Evan WARGON

RIP JHU posted on January 28th, 2009

John Updike died this morning. He was seventy-six years old, and full of cancer.

“At the end of two weeks of inspecting church walls and holy images, I thought to cleanse my palate, as it were, by visiting the Venice Biennale. My wife declined to waste her precious time on modern trash. Alone, a dazed and footsore pilgrim, I made my way from one pavilion to another, exposing myself to artificial fog and upside-down dandelions in the Belgian pavilion, unintelligible whispers and showers of magenta dust in the American, a room of electronic numbers in the Japanese, and in the Russian pavilion photographs taken by a chimpanzee and abstract paintings brushed by trained elephants. Everywhere, abrasive irony and nihilism. The Germans mounted huge videos of nothing much happening, and the Slovaks hundreds of tattoos, with an apparently sincere offer to needle any of the designs into a visitor’s skin at appointed hours. A deafening, enraged roar of racing automobiles and stacks of painted tires filled the Danish pavilion; the French had actually dismantled the floor of their exhibit hall, a solid oak structure dating back to 1912, and showed its fragments under a grate, ten feet down. The French also incorporated several utterly white rooms, along whose surfaces of blazing vacuity floated the specks of my aging vitreous humors.
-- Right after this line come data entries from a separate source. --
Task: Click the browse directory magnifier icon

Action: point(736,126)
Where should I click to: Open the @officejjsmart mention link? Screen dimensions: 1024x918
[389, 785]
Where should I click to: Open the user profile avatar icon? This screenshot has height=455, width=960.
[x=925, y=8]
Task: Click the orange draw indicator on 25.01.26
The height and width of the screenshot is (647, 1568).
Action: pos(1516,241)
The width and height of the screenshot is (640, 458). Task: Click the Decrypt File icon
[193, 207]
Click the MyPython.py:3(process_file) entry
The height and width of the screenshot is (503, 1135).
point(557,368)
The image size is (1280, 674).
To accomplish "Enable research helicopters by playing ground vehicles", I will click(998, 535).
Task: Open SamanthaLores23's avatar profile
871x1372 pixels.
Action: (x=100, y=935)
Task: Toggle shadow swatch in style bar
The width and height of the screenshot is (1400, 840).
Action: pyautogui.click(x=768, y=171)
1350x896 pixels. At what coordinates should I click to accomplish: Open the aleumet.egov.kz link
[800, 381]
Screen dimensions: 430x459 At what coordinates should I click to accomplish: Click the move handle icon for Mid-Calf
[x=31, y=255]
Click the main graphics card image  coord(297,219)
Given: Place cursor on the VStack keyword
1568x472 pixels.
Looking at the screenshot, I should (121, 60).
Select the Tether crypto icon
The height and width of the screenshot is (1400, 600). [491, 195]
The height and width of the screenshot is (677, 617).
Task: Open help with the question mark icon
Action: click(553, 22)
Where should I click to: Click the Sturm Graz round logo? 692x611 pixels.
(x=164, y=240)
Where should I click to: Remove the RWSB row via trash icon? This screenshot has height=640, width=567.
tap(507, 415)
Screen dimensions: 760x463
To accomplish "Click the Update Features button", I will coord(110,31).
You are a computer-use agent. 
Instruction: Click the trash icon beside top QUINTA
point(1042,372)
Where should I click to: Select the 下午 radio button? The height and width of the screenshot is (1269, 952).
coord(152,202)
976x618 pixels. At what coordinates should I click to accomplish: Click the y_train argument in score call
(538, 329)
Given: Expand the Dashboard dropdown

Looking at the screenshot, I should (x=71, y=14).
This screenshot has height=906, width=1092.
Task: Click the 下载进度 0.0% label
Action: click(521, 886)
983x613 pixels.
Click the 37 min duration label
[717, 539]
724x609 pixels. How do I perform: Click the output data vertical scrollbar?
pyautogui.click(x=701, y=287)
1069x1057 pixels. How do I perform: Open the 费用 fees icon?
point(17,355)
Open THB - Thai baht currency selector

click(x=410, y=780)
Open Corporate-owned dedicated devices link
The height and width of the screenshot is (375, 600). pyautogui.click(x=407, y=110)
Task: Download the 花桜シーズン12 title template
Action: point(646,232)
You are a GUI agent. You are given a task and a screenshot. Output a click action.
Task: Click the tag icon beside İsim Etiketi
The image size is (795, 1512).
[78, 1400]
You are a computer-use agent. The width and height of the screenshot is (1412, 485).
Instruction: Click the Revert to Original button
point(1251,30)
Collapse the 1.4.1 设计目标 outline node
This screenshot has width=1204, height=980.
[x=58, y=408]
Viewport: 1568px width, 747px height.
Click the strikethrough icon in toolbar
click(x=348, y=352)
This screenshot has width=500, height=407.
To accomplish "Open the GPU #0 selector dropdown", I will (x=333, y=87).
It was an innocent little nation - Uruguay, South Korea - that exhibited something, in used woods or nacreous sequins, that reminded one of art in the old sense, which prevailed until about 1965, of a physical object amenable to being housed and contemplated. The desire to shock the hardened art connoisseur into some kind of response had become veritably frantic; there was hardly an inch of the void, of disgust, of scorn left to expose, in this age of post-faith. Only the vegetation and the other spectators at the Biennale - generally young, drifting hand in hand from one calculated, not infrequently obscene affront to another - belonged to a world I wanted to be in, a world I could recognize to be continuous with the world of my childhood.”

-from The Future of Faith, The New Yorker, November 29, 1999.